Corrían los últimos años de la década de los 90 del siglo pasado, Moscú no sólo era una gran ciudad, era un organismo vivo en proceso de evolución permanente, que se volcaba en la recuperación forzada de un pasado esplendoroso. Para mí, ese pasado tenía el halo de atrayente misterio que el desconocimiento y la ignorancia otorgan de vez en cuando, magnificándolo, a lugares, personas y cosas. Su gente, sus edificios, sus avenidas e, incluso, sus escaparates –en aquella época, a menudo casi vacíos de productos- me atraían poderosamente, me subyugaban, pareciéndome algo así como la más bella escenografía para una triste película en blanco y negro. Pero no pensaba en nada de eso mientras aguardaba en ese templo musical, ni tampoco –mucho menos- en los motivos profesionales que me habían llevado unos días, nuevamente, a esa metrópoli. De hecho, no pensaba en nada, simplemente me dejaba llevar por el momento y la emoción suprema que la ocasión me brindaba cuando, ya en la cola de entrada a los palcos correspondientes, algo llamó mi atención y la de mis compañeros de sesión: un murmullo corría entre los allí presentes, mezclándose con un lamento leve que, como si pretendiera adaptarse acompasadamente a un movimiento sinfónico, iba in crescendo hasta llegar a ser perfectamente perceptible por todos. Fue entonces cuando me fijé en ella.

En otro tiempo debió de ser una bella mujer: alta, de porte elegante y vívidos ojos claros. Intentaba sobrellevar su evidente falta de recursos –su sencillo vestido de verano en pleno mes de marzo la delataba- con una dignidad que le nacía con naturalidad, como si en la vida no hubiera más opción que ser digno sí o también. Bien pudiera haber sido, en sus tiempos, una famosa bailarina o una insigne profesora de piano, la nota de una partitura de Tchaikovsky o la protagonista de un libro de Tolstoi, tal era su atemporalidad, aunque, no sé por qué, yo la identifiqué con una extemporánea duquesa zarista salida de un cuadro del Museo del Hermitage. Llegó sola al teatro, con la intención de disfrutar de una de las más bellas óperas que se han escrito: Tosca, de Giacomo Puccini que, con un cartel del más alto nivel, era el espectáculo que se iba a representar al cabo de unos minutos. La duquesa adornaba el vestido, su canosa –pero abundante- cabellera recogida y el brillo natural de sus labios con un abrigo largo que había conocido mejores tiempos. Unos zapatos sencillos, que adiviné demasiado grandes para sus nobles pies, completaban el dibujo de una figura aún grácil para su avanzada edad.

* Qué hacer *
Indica, por favor, qué ópera se iba a representar en el teatro según el relato sobre Moscú.

* Registros en bruto *
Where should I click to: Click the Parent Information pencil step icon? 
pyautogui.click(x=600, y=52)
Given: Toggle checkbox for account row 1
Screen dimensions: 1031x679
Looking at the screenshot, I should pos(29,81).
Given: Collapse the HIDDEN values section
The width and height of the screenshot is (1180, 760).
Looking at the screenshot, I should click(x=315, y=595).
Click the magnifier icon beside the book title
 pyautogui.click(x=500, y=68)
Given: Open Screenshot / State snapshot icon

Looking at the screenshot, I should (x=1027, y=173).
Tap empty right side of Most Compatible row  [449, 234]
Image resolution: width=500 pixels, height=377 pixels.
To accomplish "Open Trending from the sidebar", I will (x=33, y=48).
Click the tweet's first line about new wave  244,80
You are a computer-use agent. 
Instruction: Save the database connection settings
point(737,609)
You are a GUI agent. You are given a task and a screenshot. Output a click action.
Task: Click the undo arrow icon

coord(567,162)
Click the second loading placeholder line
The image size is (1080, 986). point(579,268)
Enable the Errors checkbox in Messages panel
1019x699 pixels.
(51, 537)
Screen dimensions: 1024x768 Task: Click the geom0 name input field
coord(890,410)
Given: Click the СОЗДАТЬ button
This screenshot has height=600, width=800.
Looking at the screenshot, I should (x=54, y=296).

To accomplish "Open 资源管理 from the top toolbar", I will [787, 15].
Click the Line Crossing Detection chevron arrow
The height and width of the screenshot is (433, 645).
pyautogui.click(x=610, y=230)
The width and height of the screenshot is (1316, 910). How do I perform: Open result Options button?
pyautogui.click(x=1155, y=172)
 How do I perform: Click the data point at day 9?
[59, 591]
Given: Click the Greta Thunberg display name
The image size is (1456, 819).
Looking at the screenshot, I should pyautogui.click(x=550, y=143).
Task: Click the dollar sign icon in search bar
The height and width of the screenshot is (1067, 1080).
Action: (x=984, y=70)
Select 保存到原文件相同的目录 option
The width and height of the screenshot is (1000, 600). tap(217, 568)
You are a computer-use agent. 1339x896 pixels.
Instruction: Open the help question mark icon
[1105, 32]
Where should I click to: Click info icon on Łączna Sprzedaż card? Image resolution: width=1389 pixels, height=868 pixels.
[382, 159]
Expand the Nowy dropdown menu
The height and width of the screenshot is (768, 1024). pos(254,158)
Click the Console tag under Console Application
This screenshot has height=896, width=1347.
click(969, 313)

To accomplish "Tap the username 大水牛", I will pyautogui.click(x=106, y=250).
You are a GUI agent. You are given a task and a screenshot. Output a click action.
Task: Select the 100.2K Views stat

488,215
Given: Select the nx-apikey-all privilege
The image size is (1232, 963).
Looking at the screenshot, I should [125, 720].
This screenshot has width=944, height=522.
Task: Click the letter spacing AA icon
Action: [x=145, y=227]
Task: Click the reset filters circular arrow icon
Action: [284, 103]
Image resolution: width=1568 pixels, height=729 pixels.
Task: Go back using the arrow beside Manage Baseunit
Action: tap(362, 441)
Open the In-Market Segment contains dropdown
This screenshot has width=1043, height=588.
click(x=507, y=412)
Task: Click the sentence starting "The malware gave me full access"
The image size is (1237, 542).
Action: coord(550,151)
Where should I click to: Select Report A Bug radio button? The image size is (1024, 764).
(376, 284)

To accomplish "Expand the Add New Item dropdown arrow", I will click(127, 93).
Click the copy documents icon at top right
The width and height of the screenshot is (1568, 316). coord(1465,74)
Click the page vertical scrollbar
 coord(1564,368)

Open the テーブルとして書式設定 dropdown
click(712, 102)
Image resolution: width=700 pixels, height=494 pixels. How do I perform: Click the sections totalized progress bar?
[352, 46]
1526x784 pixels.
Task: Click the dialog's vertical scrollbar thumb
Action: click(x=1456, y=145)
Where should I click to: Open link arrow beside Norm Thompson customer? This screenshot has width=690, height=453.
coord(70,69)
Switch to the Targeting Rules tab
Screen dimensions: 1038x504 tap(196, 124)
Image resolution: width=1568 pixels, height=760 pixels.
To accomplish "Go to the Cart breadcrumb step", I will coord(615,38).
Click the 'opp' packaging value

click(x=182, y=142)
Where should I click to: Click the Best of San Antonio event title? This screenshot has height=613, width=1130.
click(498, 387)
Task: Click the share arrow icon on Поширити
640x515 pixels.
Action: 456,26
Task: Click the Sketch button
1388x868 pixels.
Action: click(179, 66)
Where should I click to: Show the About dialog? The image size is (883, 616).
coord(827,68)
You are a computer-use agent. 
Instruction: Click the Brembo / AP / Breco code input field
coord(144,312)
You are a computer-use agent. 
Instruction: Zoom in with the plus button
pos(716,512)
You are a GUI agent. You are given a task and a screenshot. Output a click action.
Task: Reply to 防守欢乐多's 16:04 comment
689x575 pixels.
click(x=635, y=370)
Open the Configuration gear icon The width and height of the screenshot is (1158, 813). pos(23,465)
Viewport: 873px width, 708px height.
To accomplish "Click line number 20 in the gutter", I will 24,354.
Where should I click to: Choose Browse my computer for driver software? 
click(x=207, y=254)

* Respuesta escrita *
Tosca, de Giacomo Puccini.